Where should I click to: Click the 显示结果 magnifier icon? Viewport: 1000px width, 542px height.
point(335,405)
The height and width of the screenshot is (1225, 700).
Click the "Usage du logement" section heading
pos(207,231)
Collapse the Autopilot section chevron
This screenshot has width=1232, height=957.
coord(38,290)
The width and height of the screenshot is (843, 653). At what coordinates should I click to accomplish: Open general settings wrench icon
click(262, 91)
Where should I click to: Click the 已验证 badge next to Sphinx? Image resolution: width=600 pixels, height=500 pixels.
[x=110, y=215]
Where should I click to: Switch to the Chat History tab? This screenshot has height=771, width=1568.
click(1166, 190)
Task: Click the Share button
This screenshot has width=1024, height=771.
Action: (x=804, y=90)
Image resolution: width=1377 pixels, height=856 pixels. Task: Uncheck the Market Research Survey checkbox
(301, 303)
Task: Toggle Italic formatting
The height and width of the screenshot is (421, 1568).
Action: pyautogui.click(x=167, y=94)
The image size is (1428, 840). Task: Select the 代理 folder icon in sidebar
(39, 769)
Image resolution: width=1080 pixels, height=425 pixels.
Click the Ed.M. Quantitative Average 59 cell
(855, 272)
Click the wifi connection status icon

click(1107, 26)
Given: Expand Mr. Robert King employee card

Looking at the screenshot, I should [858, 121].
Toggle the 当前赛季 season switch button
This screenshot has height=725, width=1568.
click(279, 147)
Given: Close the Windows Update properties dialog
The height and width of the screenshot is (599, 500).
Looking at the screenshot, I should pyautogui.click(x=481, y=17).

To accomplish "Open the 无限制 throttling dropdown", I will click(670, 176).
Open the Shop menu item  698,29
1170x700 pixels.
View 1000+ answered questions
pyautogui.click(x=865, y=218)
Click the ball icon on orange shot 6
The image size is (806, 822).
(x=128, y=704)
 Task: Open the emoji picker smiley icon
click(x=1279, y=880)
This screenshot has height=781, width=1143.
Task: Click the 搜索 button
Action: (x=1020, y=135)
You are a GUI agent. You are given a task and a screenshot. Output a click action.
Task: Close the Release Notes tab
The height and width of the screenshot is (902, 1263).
§
- Task to carry out -
All lines with the word "Close" need to be copied from the data above.

- Reply to the exercise -
Given: Close the Windows Update properties dialog
Task: Close the Release Notes tab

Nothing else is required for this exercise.